JARDIN DAVID a écrit:Tout comme
Hasen n’est-ce pas ?
JD
Je suis, moi-même, n'ayant pas d'ascendance alsacienne, un rejeton de "Lièvre".
Pour les non-initiés, le terme péjoratif de
Hase, lièvre, désigne les Français de l'Intérieur (hors Alsace-Moselle), après la déroute française, en Alsace, tout début août 1870, suite aux combats du 4 août (Wissembourg) et 6 août (Froeschwiller-Woerth). "Grosso merdo", dès le 7 août, les troupes françaises, constituées, essentiellement, de régiments issus de garnisons métropolitaines et, ici, cas particulier, d'unités algériennes (qui, elles, s'étaient sacrifiées, le 6, pour protéger la retraite).
Le 7, les troupes françaises se repliaient au-delà du col de Saverne, pour se regrouper en Lorraine et rallier le Camps de Chalons-sur-Marne, tandis que quelques unités avaient rejoint, à l'est, la garnison de Strasbourg, qui sera rapidement assiégée, sans voir la queue d'une moindre colonne de secours, avant de devoir capituler.
Après, il s'était écoulé 48 ans - globalement favorables, sous le II. Reich allemand, jusqu'en 1914 - avant que l'Alsace ne soit réintégrée dans le giron de la République Française.
Il ne faut pas rêver, déjà, en 1870, çà ne "causait" français que parmi les édiles et la bourgeoisie "citadine" ou assimilée, sinon, la langue vernaculaire était le dialecte alémanique et l'allemand - pour l'écriture et la lecture - vu le contexte frontalier. Après 48 ans "d'annexion", çà ne s'était pas arrangé! Si vous jetez un coup d'oeil sur la presse et les écrivains, qui avaient entretenu la "revanche", durant toute cette période... ils étaient, tous, parisiens ou presque, y compris ceux se réclamant être alsaciens, qui n'avaient pas sali les semelles de leur pompes, lors des combats. Herkmann & Chatrian, célèbres chantres de la cause "nationaliste" locale, étaient, en fait, nés en Meurthe, du côté de Nancy, département qui, lui, n'avait jamais été "annexé"!
En gros, ici, en 1940, çà avait été du "kif-kif bourricot", sauf que çà n'avait duré que 4 ans et quelques mois, localement, mais le bilan humain avait été aussi lourd, voire plus qu'en 14-18! Il ne faut, dès lors, guère s'étonner de la "méfiance" qui avait perduré, à la louche, jusqu'aux années 1980, le long "baby-boom" de l'après-guerre ayant fait le reste.
Par exemple, l'usage de la langue française s'était progressivement mis en place, y compris dans les campagnes. Sauf que, de nos jours, dans mon patelin de 1500 âmes, les "anciens", même moins vieux que moi et les jeunes continuent de s'exprimer, d'abord, en dialecte! Hopla!
On nous rebat les oreilles avec la langue bretonne, remise à mode depuis 1968, et la basque - là, son usage est encore très courant à la campagne, même si dans le Pays Basque français, la langue française est utilisée en premier -, sauf que, ici, en zone rurale "profonde", on va vous causer d'abord, naturellement, en ... alsacien (Beurk, un dialecte!), chez le boulanger, le boucher, le café-PMU, etc.

... et çà ne s'est pas arrangé avec la fréquentation touristique de nos proches voisins allemands; car, dans le coin, on mange mieux que bien et çà fait peu que la gastronomie allemande (très chère) s'efforce de s'aligner!
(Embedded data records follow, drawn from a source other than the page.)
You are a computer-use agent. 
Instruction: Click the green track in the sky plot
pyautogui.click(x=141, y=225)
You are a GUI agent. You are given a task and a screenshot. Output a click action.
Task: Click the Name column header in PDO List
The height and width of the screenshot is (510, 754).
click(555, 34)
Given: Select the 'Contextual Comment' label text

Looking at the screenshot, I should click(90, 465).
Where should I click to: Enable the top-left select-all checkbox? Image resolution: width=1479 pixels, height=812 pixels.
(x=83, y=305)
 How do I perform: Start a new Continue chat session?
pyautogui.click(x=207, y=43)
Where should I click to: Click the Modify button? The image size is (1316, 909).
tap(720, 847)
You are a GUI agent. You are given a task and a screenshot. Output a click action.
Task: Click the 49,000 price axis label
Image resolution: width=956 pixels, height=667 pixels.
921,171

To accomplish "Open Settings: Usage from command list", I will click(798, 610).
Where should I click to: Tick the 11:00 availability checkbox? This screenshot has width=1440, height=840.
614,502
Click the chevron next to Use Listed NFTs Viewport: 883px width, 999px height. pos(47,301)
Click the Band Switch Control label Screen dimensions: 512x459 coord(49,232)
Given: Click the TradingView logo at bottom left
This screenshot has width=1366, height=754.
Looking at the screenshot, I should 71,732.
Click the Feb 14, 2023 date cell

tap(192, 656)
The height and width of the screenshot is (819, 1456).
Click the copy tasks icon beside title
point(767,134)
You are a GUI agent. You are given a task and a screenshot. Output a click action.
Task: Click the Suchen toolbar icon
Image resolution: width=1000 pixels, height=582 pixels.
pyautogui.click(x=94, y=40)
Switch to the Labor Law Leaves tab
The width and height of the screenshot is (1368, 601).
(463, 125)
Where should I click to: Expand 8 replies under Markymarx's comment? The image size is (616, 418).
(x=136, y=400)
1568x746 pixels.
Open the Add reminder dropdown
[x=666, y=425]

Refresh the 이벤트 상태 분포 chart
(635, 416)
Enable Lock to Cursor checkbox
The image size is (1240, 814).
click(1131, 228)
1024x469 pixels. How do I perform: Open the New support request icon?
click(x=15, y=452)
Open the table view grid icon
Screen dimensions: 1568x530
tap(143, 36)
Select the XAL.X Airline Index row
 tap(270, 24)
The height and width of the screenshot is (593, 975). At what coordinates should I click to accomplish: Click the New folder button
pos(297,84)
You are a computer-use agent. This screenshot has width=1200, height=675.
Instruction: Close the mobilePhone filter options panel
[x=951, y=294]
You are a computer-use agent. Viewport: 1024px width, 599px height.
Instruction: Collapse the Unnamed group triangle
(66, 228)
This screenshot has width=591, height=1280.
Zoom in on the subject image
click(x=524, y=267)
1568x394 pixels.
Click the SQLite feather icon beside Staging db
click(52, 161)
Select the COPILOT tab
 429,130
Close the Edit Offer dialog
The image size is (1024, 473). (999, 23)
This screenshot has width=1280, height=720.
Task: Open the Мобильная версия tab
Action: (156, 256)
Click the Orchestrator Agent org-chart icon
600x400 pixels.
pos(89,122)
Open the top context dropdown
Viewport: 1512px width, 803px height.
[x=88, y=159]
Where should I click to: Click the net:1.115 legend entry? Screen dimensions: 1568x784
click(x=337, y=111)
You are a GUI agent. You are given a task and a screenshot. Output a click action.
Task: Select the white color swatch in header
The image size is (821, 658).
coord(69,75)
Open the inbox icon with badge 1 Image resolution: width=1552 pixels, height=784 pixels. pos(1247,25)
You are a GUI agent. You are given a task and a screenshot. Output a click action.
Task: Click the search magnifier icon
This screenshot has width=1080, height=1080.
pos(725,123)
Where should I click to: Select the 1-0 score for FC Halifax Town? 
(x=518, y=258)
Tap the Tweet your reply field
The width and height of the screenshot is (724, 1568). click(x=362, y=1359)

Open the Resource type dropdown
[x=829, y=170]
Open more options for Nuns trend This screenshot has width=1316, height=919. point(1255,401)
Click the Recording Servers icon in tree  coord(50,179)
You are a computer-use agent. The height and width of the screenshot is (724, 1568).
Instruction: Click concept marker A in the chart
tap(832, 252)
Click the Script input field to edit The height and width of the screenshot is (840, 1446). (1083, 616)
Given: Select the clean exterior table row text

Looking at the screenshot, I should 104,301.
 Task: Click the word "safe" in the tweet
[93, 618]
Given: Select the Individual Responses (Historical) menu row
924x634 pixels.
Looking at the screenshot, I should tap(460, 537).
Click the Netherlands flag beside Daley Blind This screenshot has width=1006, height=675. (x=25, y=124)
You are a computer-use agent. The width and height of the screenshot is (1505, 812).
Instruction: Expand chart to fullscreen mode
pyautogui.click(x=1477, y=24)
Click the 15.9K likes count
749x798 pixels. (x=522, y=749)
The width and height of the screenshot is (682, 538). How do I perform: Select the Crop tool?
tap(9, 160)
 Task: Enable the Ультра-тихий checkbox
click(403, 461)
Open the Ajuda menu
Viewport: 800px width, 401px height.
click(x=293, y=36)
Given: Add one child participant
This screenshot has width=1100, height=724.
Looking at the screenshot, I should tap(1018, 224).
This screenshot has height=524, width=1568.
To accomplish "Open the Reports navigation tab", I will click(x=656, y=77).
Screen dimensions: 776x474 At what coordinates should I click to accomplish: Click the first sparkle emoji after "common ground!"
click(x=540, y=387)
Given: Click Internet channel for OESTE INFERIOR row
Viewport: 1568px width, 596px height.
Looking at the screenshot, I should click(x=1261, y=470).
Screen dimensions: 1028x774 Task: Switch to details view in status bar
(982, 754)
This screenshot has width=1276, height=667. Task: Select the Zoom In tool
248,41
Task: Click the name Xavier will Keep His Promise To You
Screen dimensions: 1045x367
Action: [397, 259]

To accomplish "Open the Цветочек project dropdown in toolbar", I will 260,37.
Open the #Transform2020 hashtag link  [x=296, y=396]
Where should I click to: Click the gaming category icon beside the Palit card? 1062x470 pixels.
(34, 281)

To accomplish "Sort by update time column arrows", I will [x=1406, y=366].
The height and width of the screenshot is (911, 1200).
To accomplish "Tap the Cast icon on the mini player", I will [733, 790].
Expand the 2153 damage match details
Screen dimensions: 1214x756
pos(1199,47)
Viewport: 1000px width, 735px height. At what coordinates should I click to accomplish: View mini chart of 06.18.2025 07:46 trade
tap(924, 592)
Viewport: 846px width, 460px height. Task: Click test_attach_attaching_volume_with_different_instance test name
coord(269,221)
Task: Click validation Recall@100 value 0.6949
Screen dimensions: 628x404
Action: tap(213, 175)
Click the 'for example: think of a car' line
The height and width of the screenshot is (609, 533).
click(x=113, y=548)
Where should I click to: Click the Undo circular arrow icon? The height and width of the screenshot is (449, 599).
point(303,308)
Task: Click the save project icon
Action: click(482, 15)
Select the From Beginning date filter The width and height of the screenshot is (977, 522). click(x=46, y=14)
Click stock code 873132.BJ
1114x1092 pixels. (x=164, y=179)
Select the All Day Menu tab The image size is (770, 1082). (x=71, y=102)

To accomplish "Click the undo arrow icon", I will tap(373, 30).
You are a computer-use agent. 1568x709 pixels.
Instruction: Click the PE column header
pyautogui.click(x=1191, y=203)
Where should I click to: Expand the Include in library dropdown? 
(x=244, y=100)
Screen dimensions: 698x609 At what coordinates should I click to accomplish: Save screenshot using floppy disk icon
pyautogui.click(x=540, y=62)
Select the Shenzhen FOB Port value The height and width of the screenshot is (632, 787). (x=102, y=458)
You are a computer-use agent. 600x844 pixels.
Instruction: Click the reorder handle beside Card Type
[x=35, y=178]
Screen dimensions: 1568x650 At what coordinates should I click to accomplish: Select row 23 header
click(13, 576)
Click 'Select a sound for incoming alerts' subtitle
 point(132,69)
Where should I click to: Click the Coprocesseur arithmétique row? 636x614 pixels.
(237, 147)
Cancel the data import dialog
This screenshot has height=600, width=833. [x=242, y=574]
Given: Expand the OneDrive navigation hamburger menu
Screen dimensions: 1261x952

Dans les restos, les cartes et menus sont, systématiquement, tous, bilingues, alors que, dans certains, qui ont pignon sur rue, pour parvenir dénicher l'unique version en "brit", il y a vivement intérêt à en faire la demande à l'entrée!

Dans certains établissements, il y a même, une affichette qui le précise!